Cookie Policy


Japanese Candlestick Charting

Technical Analysis has been used for centuries in Japan; it all originated from trading of rice and this is where the Japanese candlesticks method was born.

Japanese candlesticks came to the western world much later and were introduced by Steven Nixon in his book "Japanese's Candlesticks Charting Techniques". Japanese candlesticks are a very popular charting method used in trading all over the world.

A Japanese candlestick depicts the price movement of a share including the opening and closing prices as well as the high and low price of a share on any given day.

The reason they are so popular is because they illustrate a great deal of information, it is clear to see patterns emerging and therefore they are fairly easy to use and interpret.

A great advantage they possess is they also provide visual signals and cues to the market sentiment and what investors are thinking, which is priceless information to have in trading.
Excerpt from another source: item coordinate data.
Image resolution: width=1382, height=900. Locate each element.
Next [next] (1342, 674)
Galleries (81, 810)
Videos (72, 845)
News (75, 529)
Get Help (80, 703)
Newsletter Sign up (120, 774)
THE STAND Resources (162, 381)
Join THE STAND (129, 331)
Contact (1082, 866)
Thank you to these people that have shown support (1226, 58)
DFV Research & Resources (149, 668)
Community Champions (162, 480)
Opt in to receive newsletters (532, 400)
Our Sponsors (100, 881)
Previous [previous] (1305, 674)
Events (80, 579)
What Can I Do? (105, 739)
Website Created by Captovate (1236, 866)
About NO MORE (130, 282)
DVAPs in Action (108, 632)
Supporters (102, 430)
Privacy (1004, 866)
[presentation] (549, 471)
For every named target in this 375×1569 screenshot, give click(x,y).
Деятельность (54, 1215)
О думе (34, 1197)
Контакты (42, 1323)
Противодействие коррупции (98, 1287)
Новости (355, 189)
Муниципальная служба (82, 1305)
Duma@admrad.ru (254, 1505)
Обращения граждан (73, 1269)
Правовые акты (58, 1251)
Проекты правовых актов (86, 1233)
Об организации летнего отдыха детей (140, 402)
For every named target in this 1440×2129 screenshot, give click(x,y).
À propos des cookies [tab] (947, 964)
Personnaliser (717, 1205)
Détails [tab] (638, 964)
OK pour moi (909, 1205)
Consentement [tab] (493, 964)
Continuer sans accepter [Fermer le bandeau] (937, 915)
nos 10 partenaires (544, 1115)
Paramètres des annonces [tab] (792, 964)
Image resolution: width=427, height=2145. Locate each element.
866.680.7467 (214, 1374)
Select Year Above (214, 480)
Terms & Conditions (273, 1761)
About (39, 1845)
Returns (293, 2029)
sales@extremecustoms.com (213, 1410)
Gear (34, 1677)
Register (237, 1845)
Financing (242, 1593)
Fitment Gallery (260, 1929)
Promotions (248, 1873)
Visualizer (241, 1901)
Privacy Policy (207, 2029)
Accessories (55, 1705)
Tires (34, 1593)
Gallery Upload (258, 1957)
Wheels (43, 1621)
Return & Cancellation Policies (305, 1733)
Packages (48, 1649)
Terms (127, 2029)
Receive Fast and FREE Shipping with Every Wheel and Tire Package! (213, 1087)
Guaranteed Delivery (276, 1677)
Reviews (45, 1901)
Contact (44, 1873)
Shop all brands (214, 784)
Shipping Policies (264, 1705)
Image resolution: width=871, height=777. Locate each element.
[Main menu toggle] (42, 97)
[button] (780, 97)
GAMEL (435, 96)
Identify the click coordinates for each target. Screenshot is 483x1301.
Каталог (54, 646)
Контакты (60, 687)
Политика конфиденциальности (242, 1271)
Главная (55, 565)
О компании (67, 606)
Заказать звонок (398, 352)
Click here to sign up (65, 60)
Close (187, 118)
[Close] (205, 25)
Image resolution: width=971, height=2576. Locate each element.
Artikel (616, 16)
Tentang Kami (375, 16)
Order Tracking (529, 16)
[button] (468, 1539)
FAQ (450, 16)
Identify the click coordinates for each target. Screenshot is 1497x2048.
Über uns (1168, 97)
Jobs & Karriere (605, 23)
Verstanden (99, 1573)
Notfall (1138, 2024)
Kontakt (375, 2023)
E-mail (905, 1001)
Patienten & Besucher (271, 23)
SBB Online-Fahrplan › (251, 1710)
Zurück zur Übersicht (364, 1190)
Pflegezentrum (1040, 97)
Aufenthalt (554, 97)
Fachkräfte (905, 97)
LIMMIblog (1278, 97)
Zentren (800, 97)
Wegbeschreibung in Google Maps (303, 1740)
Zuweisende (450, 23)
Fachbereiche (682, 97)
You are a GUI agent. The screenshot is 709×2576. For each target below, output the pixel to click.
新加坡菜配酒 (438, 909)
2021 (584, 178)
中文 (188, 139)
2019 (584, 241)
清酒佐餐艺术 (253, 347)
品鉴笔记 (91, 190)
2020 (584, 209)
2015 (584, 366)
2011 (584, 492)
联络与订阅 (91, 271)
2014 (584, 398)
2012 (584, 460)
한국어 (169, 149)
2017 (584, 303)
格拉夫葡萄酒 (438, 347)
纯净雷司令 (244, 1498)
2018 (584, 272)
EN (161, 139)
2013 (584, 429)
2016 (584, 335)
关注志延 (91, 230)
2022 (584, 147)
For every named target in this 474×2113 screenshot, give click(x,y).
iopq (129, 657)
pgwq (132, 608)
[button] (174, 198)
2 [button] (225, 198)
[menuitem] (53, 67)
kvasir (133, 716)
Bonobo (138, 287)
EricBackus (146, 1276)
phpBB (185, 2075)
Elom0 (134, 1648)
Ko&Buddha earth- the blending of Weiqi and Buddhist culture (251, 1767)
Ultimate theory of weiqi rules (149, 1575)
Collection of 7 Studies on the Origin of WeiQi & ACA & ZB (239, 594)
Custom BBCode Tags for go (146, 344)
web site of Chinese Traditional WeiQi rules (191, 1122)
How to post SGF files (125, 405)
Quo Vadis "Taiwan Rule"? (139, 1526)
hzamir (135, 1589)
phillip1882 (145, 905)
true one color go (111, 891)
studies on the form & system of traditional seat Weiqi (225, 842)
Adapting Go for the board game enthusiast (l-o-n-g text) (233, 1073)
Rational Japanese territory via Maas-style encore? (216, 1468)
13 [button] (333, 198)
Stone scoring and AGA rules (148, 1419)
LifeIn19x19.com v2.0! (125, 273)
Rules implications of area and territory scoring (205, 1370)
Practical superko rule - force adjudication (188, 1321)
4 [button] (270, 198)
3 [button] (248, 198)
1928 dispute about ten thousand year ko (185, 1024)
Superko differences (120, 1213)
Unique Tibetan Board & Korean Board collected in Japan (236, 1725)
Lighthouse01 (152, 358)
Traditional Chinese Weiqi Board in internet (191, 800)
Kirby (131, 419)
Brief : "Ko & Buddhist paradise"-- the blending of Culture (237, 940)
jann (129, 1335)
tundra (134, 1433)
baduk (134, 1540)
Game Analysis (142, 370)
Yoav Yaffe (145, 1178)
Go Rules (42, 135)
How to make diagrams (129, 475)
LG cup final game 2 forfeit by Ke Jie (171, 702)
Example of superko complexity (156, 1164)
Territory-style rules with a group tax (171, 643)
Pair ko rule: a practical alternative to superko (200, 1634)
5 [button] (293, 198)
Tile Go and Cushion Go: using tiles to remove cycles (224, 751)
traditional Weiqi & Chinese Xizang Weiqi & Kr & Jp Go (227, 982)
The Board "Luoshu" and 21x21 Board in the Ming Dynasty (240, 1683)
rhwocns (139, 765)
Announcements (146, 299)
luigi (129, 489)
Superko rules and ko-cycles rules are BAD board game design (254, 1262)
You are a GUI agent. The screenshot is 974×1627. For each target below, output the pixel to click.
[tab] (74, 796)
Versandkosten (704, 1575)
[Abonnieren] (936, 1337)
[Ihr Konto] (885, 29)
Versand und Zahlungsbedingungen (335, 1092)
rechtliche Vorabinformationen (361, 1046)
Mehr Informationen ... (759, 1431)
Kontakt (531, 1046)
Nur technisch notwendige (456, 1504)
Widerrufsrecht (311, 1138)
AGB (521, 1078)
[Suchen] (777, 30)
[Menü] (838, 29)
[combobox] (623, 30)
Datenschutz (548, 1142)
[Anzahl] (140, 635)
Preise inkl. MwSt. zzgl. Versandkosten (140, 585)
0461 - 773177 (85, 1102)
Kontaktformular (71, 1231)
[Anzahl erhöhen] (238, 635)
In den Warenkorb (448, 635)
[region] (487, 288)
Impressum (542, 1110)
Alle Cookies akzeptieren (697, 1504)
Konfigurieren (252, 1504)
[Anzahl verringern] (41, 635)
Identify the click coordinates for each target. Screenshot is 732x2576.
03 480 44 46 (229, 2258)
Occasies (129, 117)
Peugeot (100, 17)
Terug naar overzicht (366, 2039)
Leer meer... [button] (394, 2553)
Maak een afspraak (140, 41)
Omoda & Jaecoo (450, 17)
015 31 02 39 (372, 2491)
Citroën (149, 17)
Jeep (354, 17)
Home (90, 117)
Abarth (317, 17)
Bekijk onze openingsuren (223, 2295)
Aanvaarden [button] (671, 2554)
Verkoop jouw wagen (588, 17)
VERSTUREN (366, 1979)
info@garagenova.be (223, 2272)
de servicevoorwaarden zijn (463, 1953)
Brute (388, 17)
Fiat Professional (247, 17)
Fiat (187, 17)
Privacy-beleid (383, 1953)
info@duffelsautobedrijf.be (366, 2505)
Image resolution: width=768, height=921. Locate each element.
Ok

Based on this information investors can decide what actions they must take to make the most out of the situation and ultimately be successful in their trade.

A basic candlestick


The filled part of the candlestick is called the body, the line above the candlestick is the high and the line below the body is the low. These lines are known as shadows, tails or wicks.  


When the close of the day is higher than the open then the candlestick is white, which signals that it has been a bullish day.

Basic candlestick bullish


When the close of the day is lower than the open then the candlestick is black, which signals that it has been a bearish day.